US opposition as Sudan’s Al Bashir visits China
President Omar Al Bashir of Sudan arrived in China on Tuesday and was welcomed by Chinese President Xi Jinping as “an old friend”. The USA voiced its opposition to the country inviting the accused war criminal, but China’s Foreign Ministry defended the invitation. Activist groups are baffled that Al Bashir was able to travel, and plans to attend a UN session later this month.
President Omar Al Bashir of Sudan arrived in China on Tuesday and was welcomed by Chinese President Xi Jinping as “an old friend”. The USA voiced its opposition to the country inviting the accused war criminal, but China’s Foreign Ministry defended the invitation. Activist groups are baffled that Al Bashir was able to travel there, and plans to attend a UN session later this month.
Meeting in Beijing’s cavernous Great Hall of the People, Xi lauded the partnership between the two countries. “You are an old friend of the Chinese people,” Xi told Al Bashir, according to a pool report. “China and Sudan are like two brothers that are also good friends and partners. Mr Bashir coming to China shows our partnership is strong.”
Al Bashir himself said he was very happy to have been invited to the parade to mark the defeat of Japan and the end of World War II, which happens on Thursday and will see 12,000 troops marching through the centre of China's capital city.
The Sudanese president was indicted by the International Criminal Court (ICC) for war crimes and crimes against humanity in 2009 and on genocide charges in 2010, all related to the conflict in the Darfur region.
States that are members of the ICC are obliged to act on arrest warrants. China and the USA are not signatories to the ICC but both are permanent members of the UN Security Council, which referred the Darfur case to the court.
Chinese Foreign Ministry spokesman Hua Chunying told reporters that, as China is not a member of the ICC, relevant issues will be handled “on the basis of the basic principles of international law”, without elaborating.
Leaders of 30 countries, including Russia and Venezuela, will attend China’s World War II parade.

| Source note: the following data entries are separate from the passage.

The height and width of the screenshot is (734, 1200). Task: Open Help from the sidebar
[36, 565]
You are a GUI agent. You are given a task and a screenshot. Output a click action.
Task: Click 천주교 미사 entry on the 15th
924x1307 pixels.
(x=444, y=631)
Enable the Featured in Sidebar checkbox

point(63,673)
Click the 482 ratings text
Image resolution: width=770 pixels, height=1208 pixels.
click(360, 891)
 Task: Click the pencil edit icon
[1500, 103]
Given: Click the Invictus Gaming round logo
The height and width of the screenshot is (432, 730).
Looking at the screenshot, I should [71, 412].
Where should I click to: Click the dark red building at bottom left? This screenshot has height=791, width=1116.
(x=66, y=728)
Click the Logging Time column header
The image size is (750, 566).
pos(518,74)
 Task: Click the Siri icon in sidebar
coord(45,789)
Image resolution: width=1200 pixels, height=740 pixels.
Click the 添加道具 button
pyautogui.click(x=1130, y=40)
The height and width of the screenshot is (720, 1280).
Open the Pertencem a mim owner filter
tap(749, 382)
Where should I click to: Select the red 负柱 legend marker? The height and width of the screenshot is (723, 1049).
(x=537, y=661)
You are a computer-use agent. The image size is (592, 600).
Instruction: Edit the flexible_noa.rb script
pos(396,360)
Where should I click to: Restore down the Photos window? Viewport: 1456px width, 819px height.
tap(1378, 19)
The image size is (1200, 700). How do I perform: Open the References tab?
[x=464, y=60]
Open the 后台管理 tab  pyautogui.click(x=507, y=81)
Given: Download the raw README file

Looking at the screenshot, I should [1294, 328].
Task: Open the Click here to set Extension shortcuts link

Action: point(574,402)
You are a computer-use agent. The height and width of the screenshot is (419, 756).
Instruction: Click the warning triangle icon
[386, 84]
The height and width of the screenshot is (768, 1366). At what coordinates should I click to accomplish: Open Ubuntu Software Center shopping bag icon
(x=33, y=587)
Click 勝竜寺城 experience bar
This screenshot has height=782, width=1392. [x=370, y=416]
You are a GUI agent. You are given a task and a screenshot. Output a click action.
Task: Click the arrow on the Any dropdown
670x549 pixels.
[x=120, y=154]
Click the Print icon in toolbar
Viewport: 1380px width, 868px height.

President Obama was among the Western leaders who declined invitations.
Plans for New York summit
Speaking in Washington on Monday, US State Department spokesman Mark Toner told reporters that the USA continues to believe Al Bashir should not be welcome to travel until he faces justice. “We oppose invitations, facilitation or support for travel by persons subject to outstanding ICC warrants.”
Toner said in a daily press briefing on 4 August that he was unaware that the accused war criminal planned to attend the United Nations summit after the annual General Assembly near the end of September. News of Al Bashir’s plan to participate first emerged on 3 August when his name appeared on the provisional itinerary of speakers. When asked whether Al Bashir would be attending the summit, Sudan’s Deputy UN Ambassador Hassan Hamid Hassan said: “Yes” but gave no further details.
The USA, as the United Nations’ host country, is obliged by treaty to issue visas to visiting heads of state, even those it finds distasteful. Toner said the next day that he was unaware a visa had been requested, but that they have been “very clear how we feel about the president of Sudan and that he’s wanted for crimes, and we want to see him held accountable.”
Right groups outraged
“It is outrageous that anyone would welcome him into their border without arresting him,” Tom Andrews, president of the Save Darfur Coalition, a Washington-based advocacy group, told the NY Times on Thursday.
Elise Keppler, acting director of the International Justice Program at Human Rights Watch (HRW), said that “Omar Al Bashir should be in The Hague facing justice, not in China celebrating at their World War II event.”
The Save Darfur Coalition, Andrews said, has begun to “lay the legal groundwork” for Al Bashir’s possible arrest in the US, should he go through with his plan to attend the UN summit in New York.
Al Bashir’s travels
Al Bashir, who rejects the authority of the ICC, has managed to travel within Africa and the Middle East. He last travelled to China, which has significant interests in Sudan’s oil sector and supports his government, in 2011.
Last June, however, he was forced to flee an African Union summit in South Africa, after the country’s high court ruled that he should be banned from leaving pending the outcome of a hearing on his possible arrest.